沖縄戦の陸軍特攻第1号である石垣島出身の軍人、伊舎堂用久大尉(当時24)=戦死後中佐に特進=率いる誠第十七飛行隊(伊舎堂隊)の副隊長格で、特攻直前に戦死した石垣仁中尉(当時23)の遺書が見つかり、遺族の菅沼ひかるさん(31)=神奈川県厚木市=が八重山日報の取材に応じて公表した。戦死の約2カ月前、山形県の両親などに宛てて書かれ「皇国興廃(こうはい)の鍵を握る空の特攻隊として選まれたる、真(まこと)に日本男子の本懐之(これ)に過ぐるものはなく、只々(ただただ)男の死処を得たるを無上の喜びと存じて居ります」などと決然とした心情をつづっている。22日は石垣中尉の命日、26日は、伊舎堂隊の特攻の日で、ともに75周年の節目となる。
伊舎堂隊は1944年12月、陸軍第八飛行師団によって台湾花蓮市で編成され、石垣中尉は隊長の伊舎堂大尉に次ぐ階級だった。
同隊は45年2月18日、台湾から石垣島に展開し、1カ月余り特攻作戦の準備に当たった。特攻は3月26日だったが、石垣中尉は直前の22日、物資の輸送作業のため台湾に向かい、台北北部にある野柳半島の西方で敵機と交戦、戦死した。
遺書の日付は1月23日で、石垣島展開の前、花蓮港基地で書かれた。「情勢逼迫(ひっぱく)し近々出動するやも知れず、或(ある)いは之(これ)が最後の御(お)便(たよ)りとなるかも知れません」と覚悟を示した。

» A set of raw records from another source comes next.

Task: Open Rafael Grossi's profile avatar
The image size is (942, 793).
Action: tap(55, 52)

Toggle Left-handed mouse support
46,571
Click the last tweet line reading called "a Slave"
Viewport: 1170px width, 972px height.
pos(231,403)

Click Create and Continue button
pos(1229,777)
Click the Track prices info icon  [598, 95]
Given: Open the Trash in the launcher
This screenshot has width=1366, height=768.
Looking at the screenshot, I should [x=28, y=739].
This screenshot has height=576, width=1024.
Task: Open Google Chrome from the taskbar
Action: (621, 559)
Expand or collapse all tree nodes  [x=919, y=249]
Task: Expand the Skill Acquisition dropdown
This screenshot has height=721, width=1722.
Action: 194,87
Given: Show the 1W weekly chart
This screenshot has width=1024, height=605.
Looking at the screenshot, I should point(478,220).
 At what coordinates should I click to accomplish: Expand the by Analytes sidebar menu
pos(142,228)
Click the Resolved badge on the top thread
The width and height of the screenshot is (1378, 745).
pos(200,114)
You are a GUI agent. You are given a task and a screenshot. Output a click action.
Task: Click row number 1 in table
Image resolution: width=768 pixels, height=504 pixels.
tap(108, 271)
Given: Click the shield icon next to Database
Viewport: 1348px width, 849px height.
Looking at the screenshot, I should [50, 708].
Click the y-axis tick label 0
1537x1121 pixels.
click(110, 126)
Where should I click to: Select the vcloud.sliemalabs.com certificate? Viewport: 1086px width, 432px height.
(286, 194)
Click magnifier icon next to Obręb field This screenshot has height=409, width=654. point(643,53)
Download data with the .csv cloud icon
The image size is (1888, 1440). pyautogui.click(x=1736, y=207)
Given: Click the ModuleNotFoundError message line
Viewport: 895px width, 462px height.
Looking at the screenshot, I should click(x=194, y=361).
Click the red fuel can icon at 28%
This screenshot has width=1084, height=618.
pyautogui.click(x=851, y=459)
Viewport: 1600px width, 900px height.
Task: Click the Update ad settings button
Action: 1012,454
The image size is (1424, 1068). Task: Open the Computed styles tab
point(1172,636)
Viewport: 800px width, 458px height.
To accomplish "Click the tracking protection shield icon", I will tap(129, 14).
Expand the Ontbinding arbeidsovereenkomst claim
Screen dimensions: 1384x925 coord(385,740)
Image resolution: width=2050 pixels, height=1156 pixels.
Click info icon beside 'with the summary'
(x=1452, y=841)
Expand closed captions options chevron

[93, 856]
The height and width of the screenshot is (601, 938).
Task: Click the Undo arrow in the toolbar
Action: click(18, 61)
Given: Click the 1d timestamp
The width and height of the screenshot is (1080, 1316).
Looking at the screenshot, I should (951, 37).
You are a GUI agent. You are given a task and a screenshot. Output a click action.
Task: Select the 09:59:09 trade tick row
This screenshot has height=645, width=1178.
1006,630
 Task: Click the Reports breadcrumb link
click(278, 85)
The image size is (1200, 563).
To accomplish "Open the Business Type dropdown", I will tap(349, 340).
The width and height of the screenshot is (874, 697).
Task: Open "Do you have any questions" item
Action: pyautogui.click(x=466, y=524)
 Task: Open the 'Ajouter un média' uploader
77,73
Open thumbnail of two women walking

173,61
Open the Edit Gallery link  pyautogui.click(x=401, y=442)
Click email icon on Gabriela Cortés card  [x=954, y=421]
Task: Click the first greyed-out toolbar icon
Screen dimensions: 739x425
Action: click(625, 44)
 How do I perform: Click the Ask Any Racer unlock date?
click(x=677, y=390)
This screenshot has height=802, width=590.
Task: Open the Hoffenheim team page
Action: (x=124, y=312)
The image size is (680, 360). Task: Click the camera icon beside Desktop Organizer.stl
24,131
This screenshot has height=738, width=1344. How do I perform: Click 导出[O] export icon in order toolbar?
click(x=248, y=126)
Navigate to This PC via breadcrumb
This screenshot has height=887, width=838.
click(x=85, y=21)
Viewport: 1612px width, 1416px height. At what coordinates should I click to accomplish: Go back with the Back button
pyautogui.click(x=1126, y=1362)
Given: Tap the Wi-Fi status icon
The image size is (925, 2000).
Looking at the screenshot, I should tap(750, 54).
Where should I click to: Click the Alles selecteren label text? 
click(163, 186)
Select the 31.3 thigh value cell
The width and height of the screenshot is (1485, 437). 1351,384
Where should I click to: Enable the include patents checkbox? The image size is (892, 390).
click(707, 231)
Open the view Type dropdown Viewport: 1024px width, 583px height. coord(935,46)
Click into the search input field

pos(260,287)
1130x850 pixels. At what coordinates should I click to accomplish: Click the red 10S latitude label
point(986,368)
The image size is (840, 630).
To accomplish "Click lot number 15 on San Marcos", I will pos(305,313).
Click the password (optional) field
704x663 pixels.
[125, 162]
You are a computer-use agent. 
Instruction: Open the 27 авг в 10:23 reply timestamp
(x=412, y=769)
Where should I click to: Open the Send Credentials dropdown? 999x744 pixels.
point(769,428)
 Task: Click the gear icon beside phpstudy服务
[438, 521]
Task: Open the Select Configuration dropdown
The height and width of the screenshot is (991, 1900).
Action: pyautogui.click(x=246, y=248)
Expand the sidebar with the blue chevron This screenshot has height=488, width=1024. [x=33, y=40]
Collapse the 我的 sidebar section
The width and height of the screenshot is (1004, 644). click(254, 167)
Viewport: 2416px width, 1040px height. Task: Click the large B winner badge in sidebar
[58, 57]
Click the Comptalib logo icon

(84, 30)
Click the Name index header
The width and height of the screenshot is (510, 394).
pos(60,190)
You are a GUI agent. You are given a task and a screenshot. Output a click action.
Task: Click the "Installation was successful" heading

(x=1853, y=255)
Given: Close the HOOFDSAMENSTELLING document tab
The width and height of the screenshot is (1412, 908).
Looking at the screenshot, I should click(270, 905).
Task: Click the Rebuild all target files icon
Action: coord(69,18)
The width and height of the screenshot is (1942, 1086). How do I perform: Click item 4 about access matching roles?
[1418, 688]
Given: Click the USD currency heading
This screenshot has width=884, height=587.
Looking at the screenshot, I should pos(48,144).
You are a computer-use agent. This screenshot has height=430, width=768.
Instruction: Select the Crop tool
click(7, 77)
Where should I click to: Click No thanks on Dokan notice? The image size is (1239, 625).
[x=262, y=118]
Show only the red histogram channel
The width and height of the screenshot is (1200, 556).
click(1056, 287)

戦局を「有史以来の重大局面」と危機感を示し「一億挙げて皆特攻隊となって国難を突破せねばなりません」と訴えている。
その上で、時節の到来とともに散る桜の美しさを歌った古人の歌を引用し「二十有余の人生櫻(さくら)と散って何の悔(くい)やありましょう」「唯(ただ)父上様や母上様に何も孝養をつくす事の出来なかった事を残念に存じて居ります」と述べている。